At the end of the ten-week trial, the women are asked to fill out a report, consisting of both their opinion of the product and also detailing the reactions of those they have told about it to feed back to the company.
Joe Chernov, spokesman for BzzAgent, is adamant that "agents" who sign up to one of the company's campaigns are not under any pressure to give positive feedback.
He says: "People have tired of normal advertising. We see too many adverts and we're choking with information – Wom allows the consumer to be in control.
"The agents are not paid – the Victorians' method would now breach Wom ethics. If someone told you they'd been paid £5 to tell you about a product, you wouldn't want to know. Because they have just been sent a sample and can give their honest opinion, it works."
On both sides of the Atlantic, viral marketing – where consumers send on e-mails with links to videos, photos or text to friends – is like an electronic version of face-to-face word of mouth advertising and is increasingly becoming the key to a successful advertising campaign.
Farrell explains: "There are so many different types of media now for companies to get their message across – and most of them are word of mouth. If Stephen Fry says on Twitter that he loves your product, that's great, because however many thousand followers he has hear that too."
One of the most recent – and most successful – campaigns has been the latest T-Mobile advert.

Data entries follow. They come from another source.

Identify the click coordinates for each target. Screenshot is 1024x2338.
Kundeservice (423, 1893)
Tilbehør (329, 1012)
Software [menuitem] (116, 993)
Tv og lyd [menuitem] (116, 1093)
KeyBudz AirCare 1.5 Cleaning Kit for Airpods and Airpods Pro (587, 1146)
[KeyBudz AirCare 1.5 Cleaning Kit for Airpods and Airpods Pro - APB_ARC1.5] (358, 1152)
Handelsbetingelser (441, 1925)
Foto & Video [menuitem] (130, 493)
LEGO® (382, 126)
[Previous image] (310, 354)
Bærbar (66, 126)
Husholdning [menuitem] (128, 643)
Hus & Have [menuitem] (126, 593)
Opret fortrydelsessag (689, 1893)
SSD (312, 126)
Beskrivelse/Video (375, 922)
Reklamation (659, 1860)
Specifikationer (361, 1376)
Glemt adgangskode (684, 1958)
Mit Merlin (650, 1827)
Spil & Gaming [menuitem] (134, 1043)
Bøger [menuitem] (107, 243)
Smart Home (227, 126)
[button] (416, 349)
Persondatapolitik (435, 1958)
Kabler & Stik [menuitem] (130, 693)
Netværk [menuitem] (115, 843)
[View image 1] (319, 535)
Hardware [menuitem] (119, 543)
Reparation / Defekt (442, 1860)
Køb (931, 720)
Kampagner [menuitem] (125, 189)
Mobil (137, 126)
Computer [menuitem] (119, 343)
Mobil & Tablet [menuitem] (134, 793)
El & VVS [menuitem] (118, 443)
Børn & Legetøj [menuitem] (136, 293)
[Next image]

Filmed in Liverpool Street station in London, train travellers were not warned the advert was to be filmed and were taken by surprise when music started blaring from the speakers and hundreds of people dressed as ordinary commuters suddenly started performing an impressive dance routine.
Stunned members of the public started filming the bizarre scene on their phones and within minutes, the footage was being beamed around the world.
Only weeks later, when the advert was finally screened on national TV, did people realise it was a plug for the mobile phone company. But by then, the image was so strongly fixed in people's minds that Wom marketing had done its job.
Farrell says: "That was a very clever piece of marketing. People didn't know what it was, they filmed it and everyone was talking about it before it even hit the screens."
Farrell himself used online viral marketing to launch Irn Bru's famous Christmas advert two years ago, which parodied the Snowman cartoon.
He remembers: "I gave it to my son, he sent it around some friends and within three weeks it was on one million Bebo pages.
"You have to persuade the client that that will work. I had to twist their arms to let me launch it online before we put it on the TV. If we're certain people are going to enjoy it, it's the best thing to do.
"You're not going to get people to blog about the new can of Irn Bru, but you will get them talking about the new advert."
But some companies are not as keen on Wom activity as its effect is very hard to measure.
Farrell says: "You can't really measure the negative publicity against the positive. That's what makes it so difficult."
He remembers hearing about a US four-wheeled drive brand which offered software on its website for people to create their own versions of its adverts only to find the technology over-run by environmental protestors parodying the original advert for their own anti-gas guzzling promotion – and sending it around via e-mail.
"That was a disaster for them – a total disaster," he says. "It was a risk and it didn't pay off."
Perhaps not all publicity, even word of mouth marketing, is good publicity, after all.